It was the 20th fall that finally killed a neglected resident of Beaumont Rehabilitation & Skilled Nursing Center in Westboro, Massachusetts. After the tragedy occurred in 2015, state Attorney General Maura Healey launched a years-long investigation into the “systemic failures” of nursing homes. The investigation has now drawn to a close.
In a press conference last week, Healey announced she had reached settlements with 7 Massachusetts nursing homes to resolve allegations that led to the injuries of frail residents. Five lost their lives as a result.
“Every nursing home resident deserves to live in a safe environment, with dignity and access to high-quality care,” Healey said. “These settlements hold facilities accountable and will help restore the trust families need when making critical decisions about the care of their loved ones.”
So which homes should families be aware of?
Nursing Homes Penalized for ‘Systemic Failures’ That Led to Injury and Death
According to CBS Boston, Healey’s office collected about $500,000 in penalties after reaching settlements with:
- The Rehabilitation & Nursing Center at Everett: $40,000 fine
- Oxford Rehabilitation & Healthcare Center, Haverhill: $180,000 fine
- Jewish Nursing Home, Longmeadow: $85,000 fine
- Wakefield Center, Wakefield: $30,000 fine
- Beaumont Rehabilitation & Skilled Nursing Center, Westboro: $37,000 fine
- Braemoor Health Center, Brockton
- Woodbriar Health Center, Wilmington
As part of the settlements, 5 nursing homes were enrolled in strict compliance programs requiring them to improve staff training and policies. If they fail to report their progress to Healey’s office annually for the next 3 years as stipulated, the facilities face additional fines.
Healey’s office also took actions against Synergy Health Centers, a New Jersey-based company that owned the Woodbriar and Braemoor Health Centers before the latter closed. As well as paying between $100,000 and $200,000 in fines, the company is banned from operating in Massachusetts for 7 years.

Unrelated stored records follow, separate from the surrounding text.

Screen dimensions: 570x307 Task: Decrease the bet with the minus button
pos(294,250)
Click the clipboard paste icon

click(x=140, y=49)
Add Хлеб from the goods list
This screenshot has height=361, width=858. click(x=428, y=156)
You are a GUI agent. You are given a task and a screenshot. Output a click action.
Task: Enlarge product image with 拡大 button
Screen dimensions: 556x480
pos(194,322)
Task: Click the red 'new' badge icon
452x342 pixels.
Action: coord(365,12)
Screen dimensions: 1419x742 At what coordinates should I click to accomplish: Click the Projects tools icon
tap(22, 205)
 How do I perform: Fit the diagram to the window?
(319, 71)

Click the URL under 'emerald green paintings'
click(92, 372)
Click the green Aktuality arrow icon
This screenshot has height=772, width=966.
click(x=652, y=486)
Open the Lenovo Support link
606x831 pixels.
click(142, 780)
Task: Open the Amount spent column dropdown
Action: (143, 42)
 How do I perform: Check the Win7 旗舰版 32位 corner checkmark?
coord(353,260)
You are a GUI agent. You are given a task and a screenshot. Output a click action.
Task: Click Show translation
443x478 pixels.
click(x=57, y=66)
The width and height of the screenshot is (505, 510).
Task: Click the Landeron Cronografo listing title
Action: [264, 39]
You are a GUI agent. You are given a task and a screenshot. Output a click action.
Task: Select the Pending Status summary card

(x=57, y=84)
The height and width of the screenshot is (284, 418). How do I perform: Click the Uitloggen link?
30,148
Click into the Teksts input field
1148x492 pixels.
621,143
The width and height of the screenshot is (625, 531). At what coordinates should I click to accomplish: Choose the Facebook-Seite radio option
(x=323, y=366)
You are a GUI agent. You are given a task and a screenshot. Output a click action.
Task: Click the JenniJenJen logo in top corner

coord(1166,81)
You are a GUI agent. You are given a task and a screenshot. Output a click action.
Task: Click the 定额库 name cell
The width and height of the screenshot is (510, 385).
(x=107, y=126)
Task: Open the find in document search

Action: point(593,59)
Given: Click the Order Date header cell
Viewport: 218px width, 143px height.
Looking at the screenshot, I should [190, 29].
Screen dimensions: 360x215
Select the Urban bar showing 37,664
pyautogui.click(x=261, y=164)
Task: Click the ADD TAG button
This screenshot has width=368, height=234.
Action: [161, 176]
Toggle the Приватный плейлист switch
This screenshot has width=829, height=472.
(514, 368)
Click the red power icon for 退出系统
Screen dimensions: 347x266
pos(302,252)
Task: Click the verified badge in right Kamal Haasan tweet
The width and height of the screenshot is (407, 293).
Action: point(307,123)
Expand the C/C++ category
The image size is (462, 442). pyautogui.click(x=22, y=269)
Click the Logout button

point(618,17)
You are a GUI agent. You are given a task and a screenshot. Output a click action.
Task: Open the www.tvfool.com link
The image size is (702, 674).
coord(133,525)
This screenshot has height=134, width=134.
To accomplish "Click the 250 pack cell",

Despite the vast range of penalties, all 8 entities were proven equally guilty – in stark contrast to what residents’ families could presume possible – of failing to act when needed most.
What’s Happening to Residents?
Healey’s investigation unearthed cases of mistreatment over the last few years that can only be described as baffling. In one case, nursing staff failed to resuscitate a resident who became non-responsive during feeding. One resident died trapped in faulty bed rails. Another died when they did not receive medication that would have prevented a fatal blood clot.
A further 2 cases involved residents bleeding to death when staff ignored serious injuries.
At Woodbriar, an 83-year-old was dropped by an aide on Christmas Day and broke both her legs. Her family wasn’t alerted for another day, by which time her internal bleeding was too severe. She died hours later.
Then there was the Beaumont case, where a woman who fell at least 19 times without intervention from staff before dying from the 20th fall. At Healey’s press conference, the resident’s daughter described the last time she found her mother bleeding from her head. It wasn’t until she pleaded with nurses for help that someone applied a Band-Aid. But this was too little, too late.
Healey’s investigation concluded that the problem was insufficient staffing. Whether poorly trained or absent altogether, the 7 nursing homes’ staff not only failed to report injuries to state regulators in a timely manner but also took their time reporting deaths.
Sadly, this follows a pattern typical across the nation’s 14,000 nursing homes, as federal data revealed last year. Horrific cases of nursing home abuse can almost always be traced back to staffing problems. Are we any closer to solving them?
Nursing Homes Face Elder Abuse Lawsuits
Several of the 7 nursing homes face elder abuse lawsuits from the families of victims. The Beaumont family already sued and settled with the nursing home for an undisclosed amount. As for Healey’s settlements, half the money collected will be put toward improving the safety and quality of nursing homes across the state.
One resolution not in the cards, however, is criminal prosecution. After “weighing the evidence,” Healey’s office decided civil enforcement would be the most likely outcome to improve safety and quality.
“Our resolutions cannot change what happened or ease the suffering of families, but we can help ensure these failures don’t happen again,” Healey said at a press conference. “While our settlements focus on seven facilities, we are also sending a clear message about the standards of care we expect of all facilities in our state.”
Could fines and clear messages suffice as true deterrents, when for many years profit-driven nursing homes have viewed such inconveniences as just a cost of doing business?
A spokesperson for a nursing home trade association, for his part, noted at the press conference that the safety and well-being of residents remain top concerns for nursing homes and that the settlements serve as a “forceful reminder” of their responsibilities to vulnerable elders. He did not address any specific case.